Thursday 20 November 2014

INTERSTELLAR

(Christopher Nolan, 2014)

By now, the things that Christopher Nolan does well are taken largely for granted. This is a director who makes immense blockbuster films, a widely reviled genre. And yet he makes them with an utterly serious intent, set on examining big, important themes through narratives including superheroes and sci-fi action. He largely eschews digital visual effects in favour of more old-fashioned in-camera tricks, and his films all look and sound splendid - he has mastered a monolithic, stately visual style based seemingly on a mix of Michael Mann in his middle period (Heat, The Insider) and Stanley Kubrick, coupled with deafening Hans Zimmer scores which make his films must-see big-screen experiences. All this and massive movie stars too.
And yet...
Interstellar is a fascinating, hugely flawed film, like much of Nolan's work. These days, with ridiculously huge budgets and final cut, his films must be as close to his vision As any major director is ever likely to get. And that's a possible reason for the fact that stretches of Interstellar  feel interminable.
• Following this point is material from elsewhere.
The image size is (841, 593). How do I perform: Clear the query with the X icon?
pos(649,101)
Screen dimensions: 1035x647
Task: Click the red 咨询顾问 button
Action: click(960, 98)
The third act, in particular, is boring and seemingly endless. Perhaps if he were a slightly less popular and commercial filmmaker, some executive would be on-hand to make the point to Nolan that This film needed another week or so in the editing suite. But instead he indulges himself, and while his commercial instincts tell him to introduce some conflict on a human level in his third act - a decision leading to perhaps the weakest passage in the film - he somehow also thinks it is ok to include not one but three, yes, three separate scenes of spaceships docking in space stations, the second and third both attempts at suspense which fall monumentally flat.
In fact the best moments in this film are all early on, before Nolan is able to indulge his desire to remake 2001, when the drama is still largely domestic and Terran. At some unspecified point in the future, a worldwide blight and ferocious dust storms wipe out the majority of crops, kill millions, and ensure that governments redirect most of their spending away from defence and technology and into agriculture. Matthew McConaughey plays Coop, an ex-NASA pilot and engineer now working as a farmer somewhere in the Midwest. A widower, he has two young children who he chooses to leave  after offered a mission from a NASA operating in secrecy. The mission is a last chance to save  humanity from the inevitable death awaiting the species, and involves travelling through a wormhole  to investigate the viability of planets in a distant solar system.                                                            
The scenes of Coop's life on earth are quiet, beautiful and almost banal. He attends a parents evening at his daughters school, where he learns that she has been fighting with classmates because of her belief that the moon landings happened and were not just (the now-official line) state sponsored propaganda. He drinks beer on the porch with his wise father-in-law (John Lithgow), flees dust storms, fixes machinery, does his best as a dad. His bond with his daughter, Murph, is especially powerful, and their relationship is the emotional backbone of the film.
For such a big film it has an astoundingly narrow emotional focus - this is purely a fathers paean to his daughter. Murph grows up to be a bitter Jessica Chastain, finding a surrogate father in Michael Caine's NASA Professor Brandt, whose own daughter (Ann Hathaway, struggling with the worst dialogue in the film) is off in space with Coop.
The frayed bond between Coop and Murph is central to the best sequence in the film. The astronauts visit a planet where each hour that elapses equals seven years on earth. Suspense, immediately established, obviously things go wrong, and the scene where Coop watches his children's video messages and their development from teenagers to adults is immensely powerful, mainly because of McConaughey's performance.
There is a depth of emotion here, but Nolan frames it in an almost Spielbergian manner - trucking in wonder and sentiment, whereas his usual mode is a more rational Kubrickian distance. His films all seem rooted in a Godless universe, yet here is a film which seeks to make us wonder at the mysteries of that universe. This sets up a strange tension the movie never quite resolves.
It also feels as if it needed another week or two in the editing suite; or perhaps Nolan has reached such a level of power and influence that nobody dares tell him when he is being self-indulgent. Because the last act here is interminable - featuring two separate scenes (both meant to be suspenseful) of spaceships docking, it loses all tension and instead dissolves into metaphysics and manipulative melodrama. McConaughey keeps it watchable and it is always a typically grand, colossally-scaled spectacle, but it is confused and unsatisfying too.
The coda - while moving - feels a little contrived widescreen splendour, we've been here so many times before in cinema, watching astronauts struggle with eternity, and seen it done more intelligently and more cinematically. This is a film made by a director who fell in love with 2001: A Space Odyssey as a young man, and in this case that's very much a bad thing, since that influence is detectable in a number of irritating ways. The final product feels more like two other misfires of exploration: DePalma's Mission To Mars (minus the grandstanding set-pieces) and Cameron's The Abyss (minus the watery close encounters), only it feels a little inferior to both of those too.
For all it's strengths, Interstellar is fascinating chiefly because of the ways in which it fails.